Gewelddadige betoging Israëlische kolonisten

Pieter (Chancard)

In Hebron, op de Westelijke Jordaanoever, zijn vorige nacht rellen uitgebroken tussen groepen Israëlische ultranationalisten enerzijds en de Israëlische politie, het leger en Palestijnen anderzijds. Er zouden zeker dertien Palestijnen gewond zijn geraakt. Ook elders op de Westelijke Jordaanoever waren er opstootjes.
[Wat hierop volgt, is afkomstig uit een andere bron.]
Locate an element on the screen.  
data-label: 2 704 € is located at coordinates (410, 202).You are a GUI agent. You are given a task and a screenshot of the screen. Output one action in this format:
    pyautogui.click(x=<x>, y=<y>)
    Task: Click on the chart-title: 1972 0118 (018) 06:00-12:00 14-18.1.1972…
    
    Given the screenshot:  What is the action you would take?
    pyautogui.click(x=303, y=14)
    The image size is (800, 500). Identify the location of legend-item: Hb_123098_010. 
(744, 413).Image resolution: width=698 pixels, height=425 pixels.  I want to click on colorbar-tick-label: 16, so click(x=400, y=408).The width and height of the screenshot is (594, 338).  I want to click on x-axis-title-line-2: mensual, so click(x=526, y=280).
Inzet van het geweld was het zogenaamde 'Huis van de Vrede', een vier etages tellend huis in Hebron dat door Israëlische kolonisten in bezit was genomen. Na geruchten dat het huis op bevel van een Israëlische rechter ontruimd zou worden, verzamelden kolonisten en ultranationalistische betogers zich in de straten van Hebron. Ze bekogelden urenlang Palestijnse huizen en Israëlische politievoertuigen met stenen, staken voertuigen in brand en schonden een islamitische begraafplaats.
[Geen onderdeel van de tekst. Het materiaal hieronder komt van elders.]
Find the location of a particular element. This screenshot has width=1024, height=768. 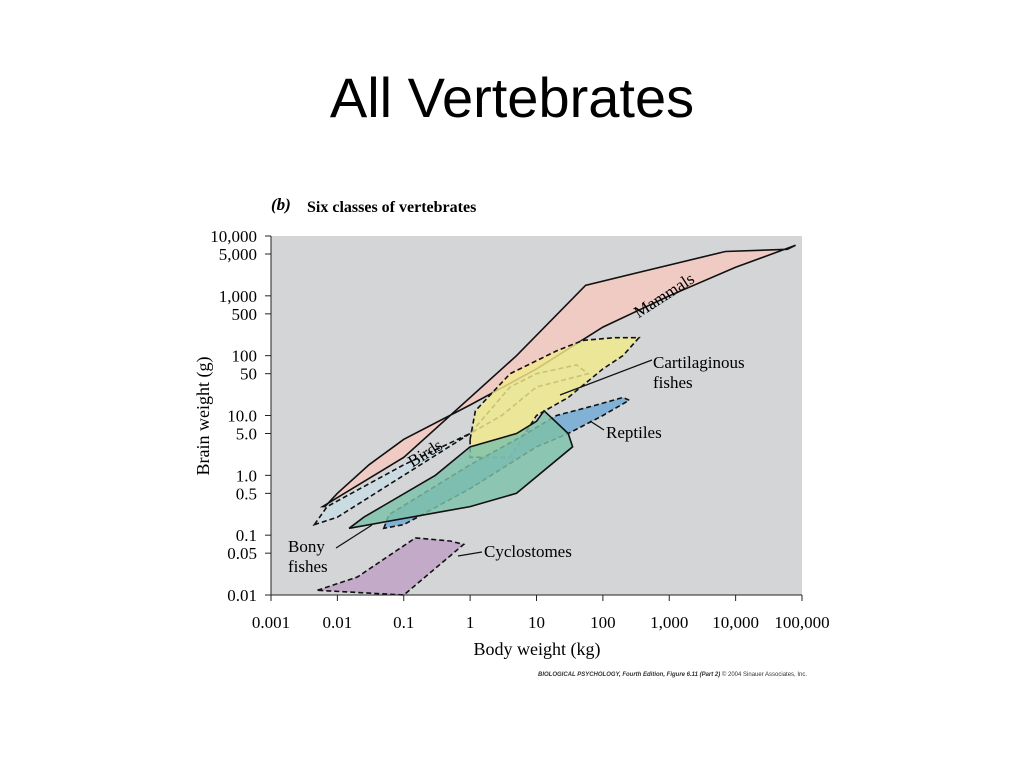

x-tick-label: 1 is located at coordinates (470, 622).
De kolonisten beweren dat ze het huis legaal van een Palestijn hebben gekocht, wat door de Palestijnen wordt betwist. De verhoudingen tussen Israëlische kolonisten en Palestijnen is in Hebron traditioneel erg gespannen. In het historische centrum van de grotendeels Palestijnse stad woont onder zware bewaking een klein groepje van een paar honderd joodse kolonisten, een situatie die geregeld tot spanningen en geweld over en weer leidt. Onlangs waren de joodse kolonisten bijvoorbeeld nog het doelwit van een Palestijnse aanslag waarbij zeker negen doden vielen.